BEGIN RECORDS TO USE

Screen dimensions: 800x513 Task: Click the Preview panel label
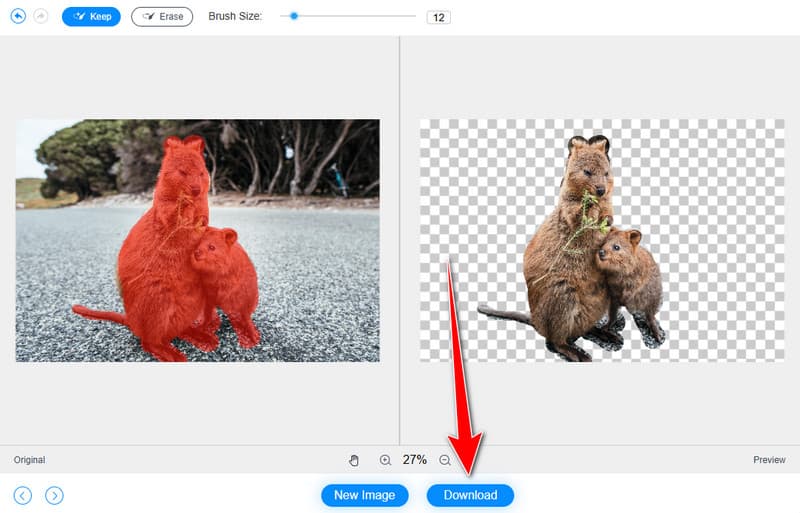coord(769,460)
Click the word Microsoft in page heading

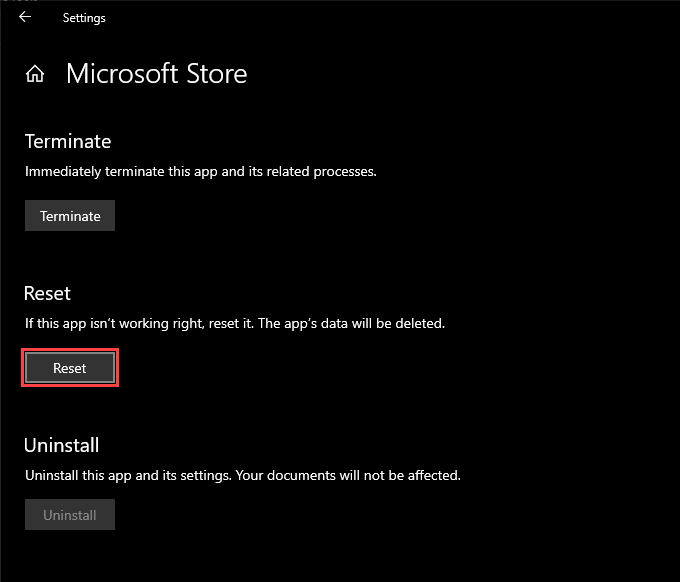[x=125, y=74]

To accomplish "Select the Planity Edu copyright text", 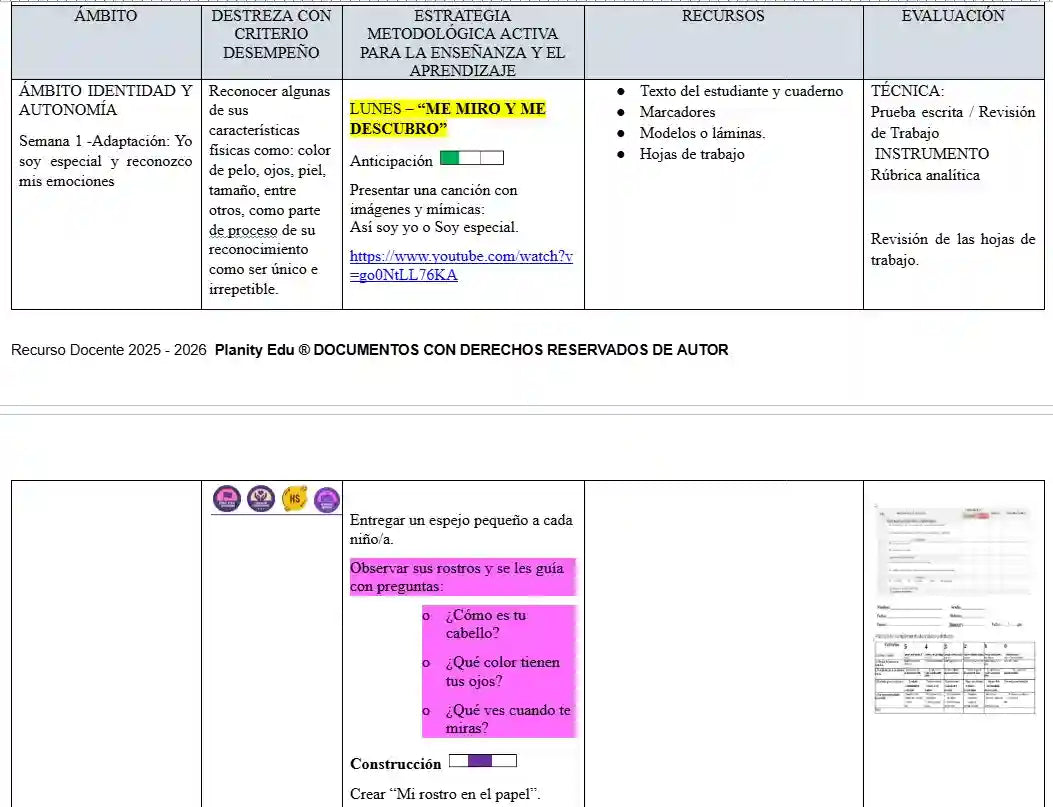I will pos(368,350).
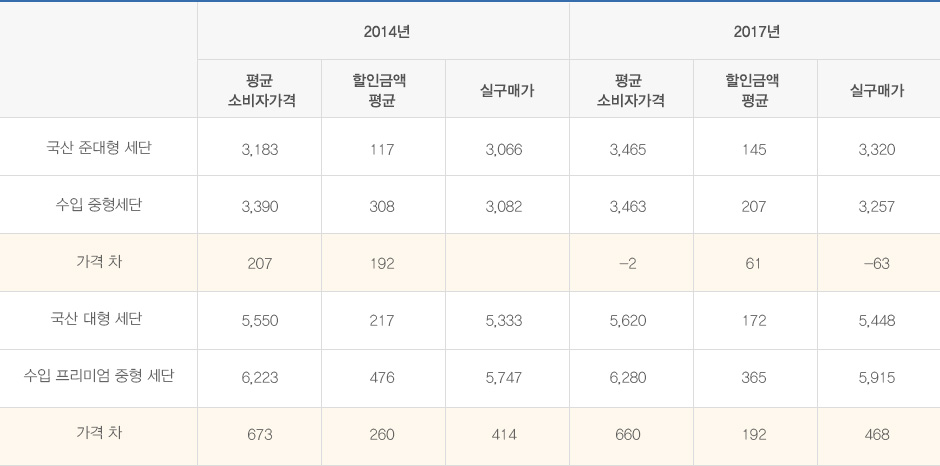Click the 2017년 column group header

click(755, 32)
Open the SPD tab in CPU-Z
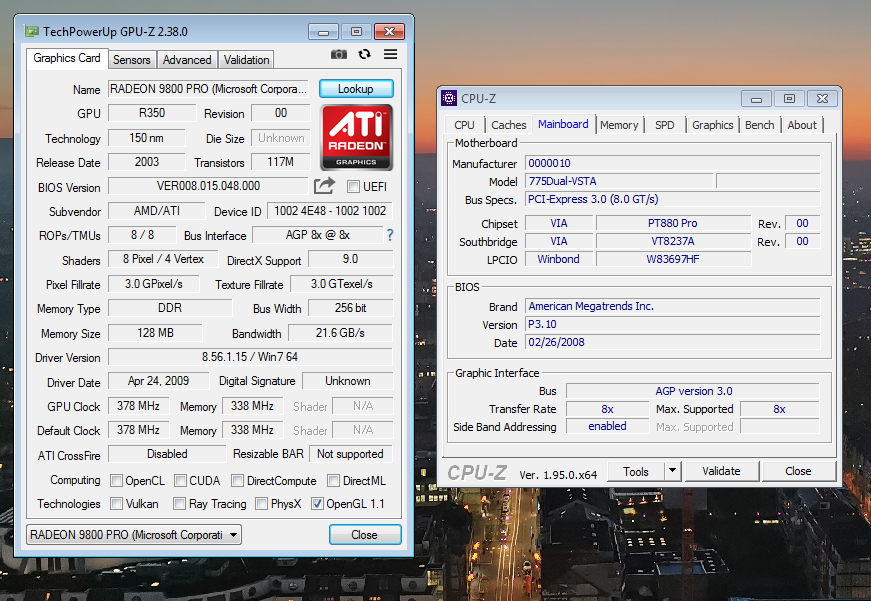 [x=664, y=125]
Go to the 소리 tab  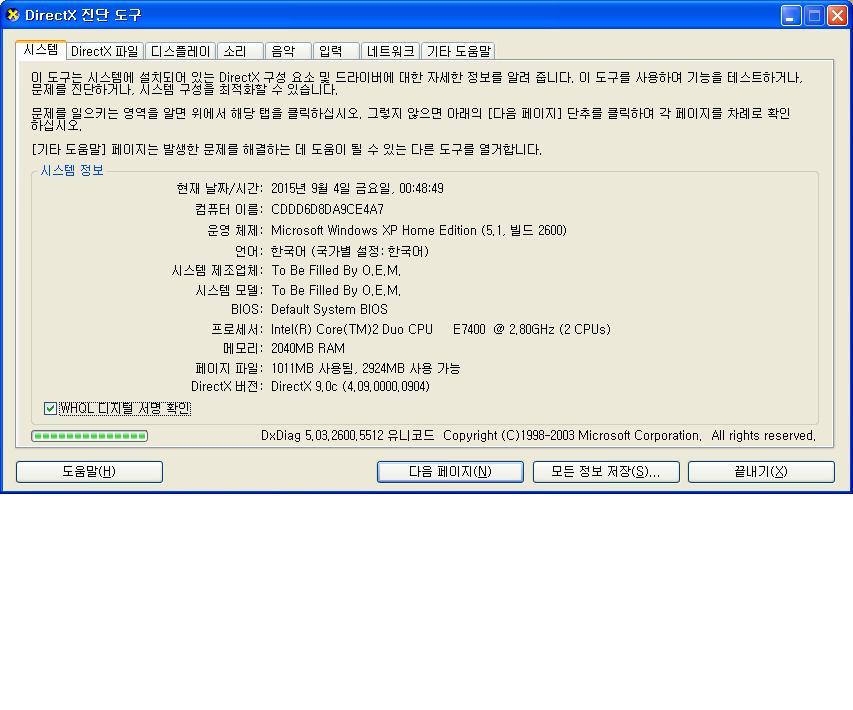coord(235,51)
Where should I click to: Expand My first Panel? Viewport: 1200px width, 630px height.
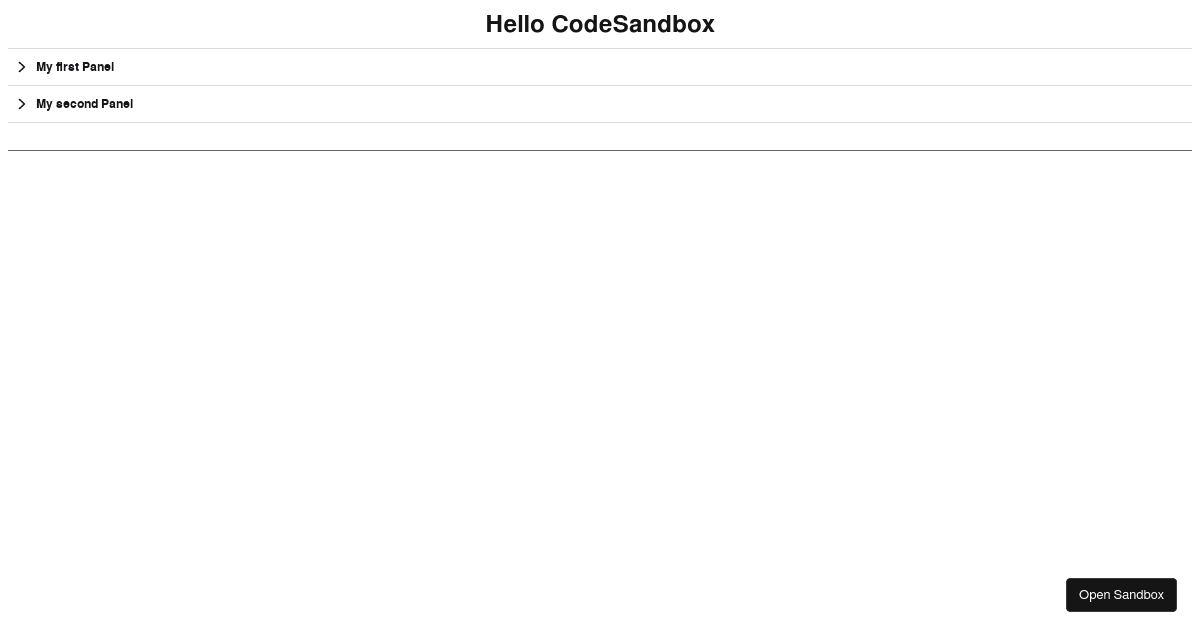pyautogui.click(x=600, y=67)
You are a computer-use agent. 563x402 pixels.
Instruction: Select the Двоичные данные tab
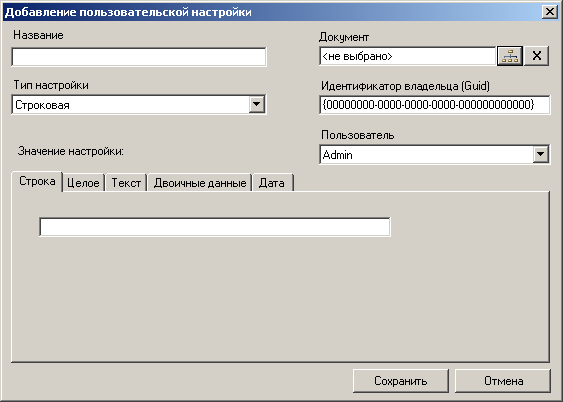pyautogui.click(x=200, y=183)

END RECORDS TO USE

TASK PROMPT:
In the entries above, find the line containing "Where should I", then please retype it and every line after it through the last, exactly as written, omitting pictures.

OUTPUT:
Where should I click to: Expand My first Panel? Viewport: 1200px width, 630px height.
pyautogui.click(x=600, y=67)
You are a computer-use agent. 563x402 pixels.
Instruction: Select the Двоичные данные tab
pyautogui.click(x=200, y=183)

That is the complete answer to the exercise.